Well do u have a list of some common shrimp that are easy to get here other then cherrys


----------



## KnaveTO (May 13, 2007)

Cherries are relatively easy to get your hands on, as are ghost, vampire as well as chrystal red shrimp. The new species comming out of Sulawesi are harder to come by, Harold at Menagerie is trying to bring them in, however they are sensitive. I have also seem sunkist orange and some blues here and there but they are rarer. Chat with Harold at Menagerie and see what he can bring in from his suppliers. Most of the local stores will do special orders if they feel the can sell the stock that is brought in.


----------



## Hitch (Apr 26, 2009)

shrimpdiaries over at Ottawa carries some nice shrimps. Check with them, they are close so shipping is cheap.


----------



## matti2uude (Jan 10, 2009)

Charles has a few diffent kinds of shrimp.
http://www.canadianaquatics.com/stock/stock.htm


----------



## WorldWalker (Nov 18, 2009)

Thanks for the replies, y'all.

I am assuming I can use any type of gravel in a planted freshwater shrimp tank? ..Or is there a certain type of gravel I have to use? (I am doing my research just I can't find this info on sub. anywhere..)


----------



## WiyRay (Jan 11, 2009)

I think any type of substrate should be fine.
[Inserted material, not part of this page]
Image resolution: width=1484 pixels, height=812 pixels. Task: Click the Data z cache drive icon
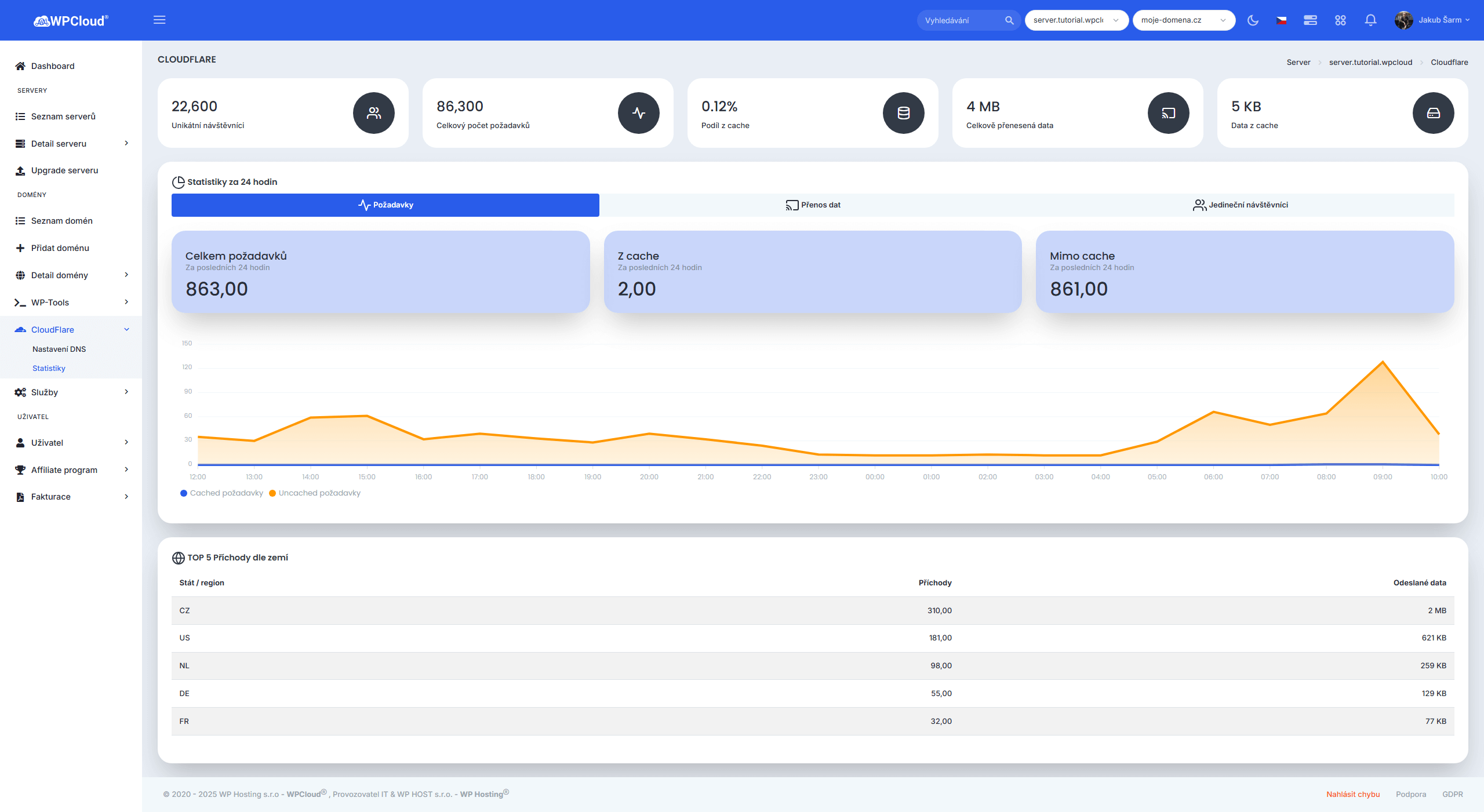[x=1433, y=113]
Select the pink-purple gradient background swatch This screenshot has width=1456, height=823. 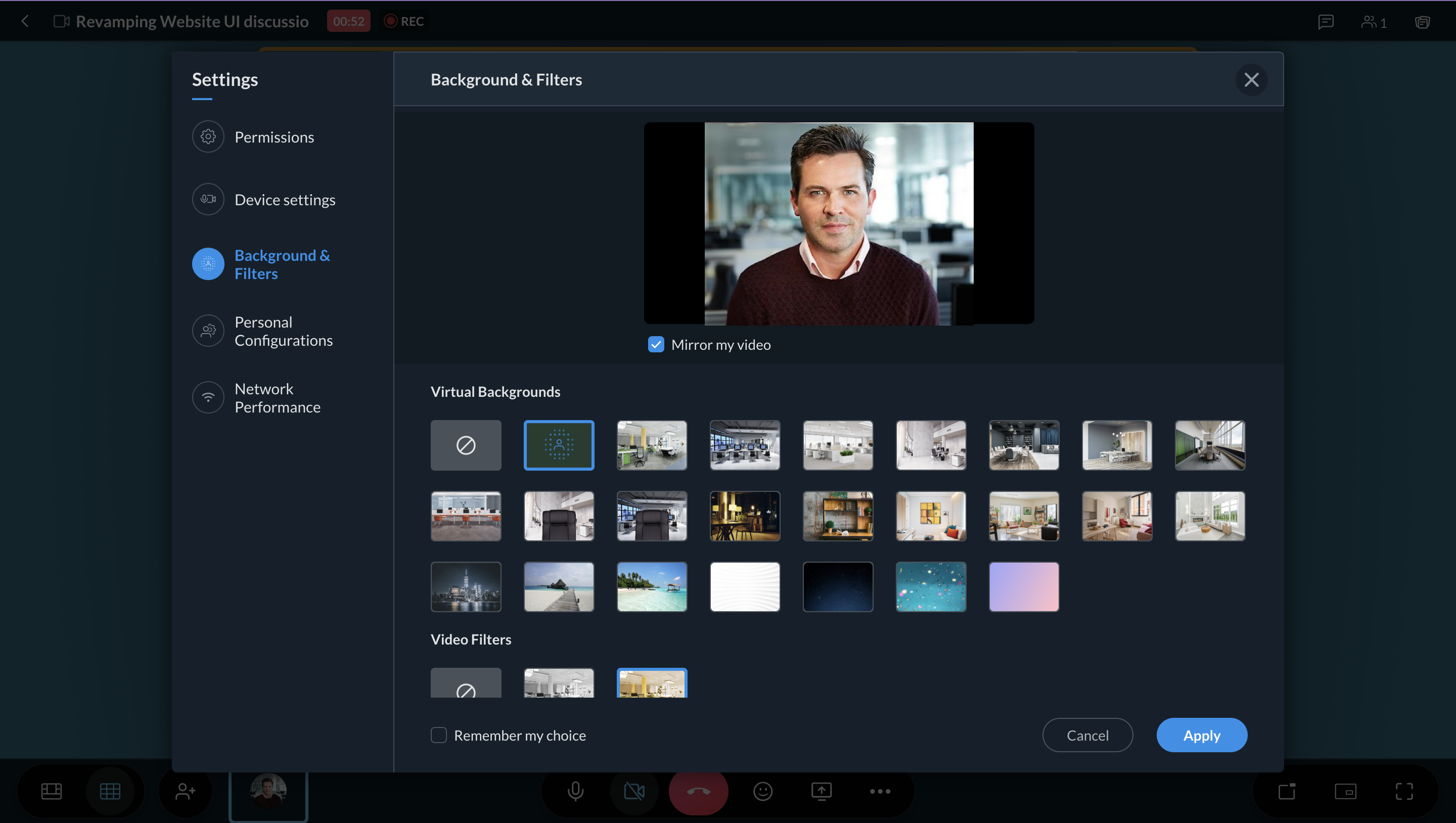click(x=1024, y=586)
So long as they can get a grasp of something they should be fine. 

Just don't do a barebottom tank with high flow.


----------



## Hitch (Apr 26, 2009)

Avoid any substrate (well actually anything that is going to be in the tank) that contains heavy metals in particular Copper.

Many of the hardcore shrimp enthusiasts use ADA soil/sand, its good for planted and keeps the water at a lower pH and softness.


----------



## gucci17 (Oct 11, 2007)

I second ADA aquasoil...just wished there was a source for some around here.

I use black 3m colorquartz sand with my cherry shrimps. They have no problems with it. I believe this stuff is inert.

But as Hitched mentioned, be careful with metal based substrates. Copper is supposed to kill shrimp.


----------



## matti2uude (Jan 10, 2009)

I am a big fan of eco-complete. It looks good and is excellent for the plants.


----------



## juanitow (Jun 21, 2008)

I like Home depot construction sand. It's heterogenous with small pebbles, looks natural and super cheap.


----------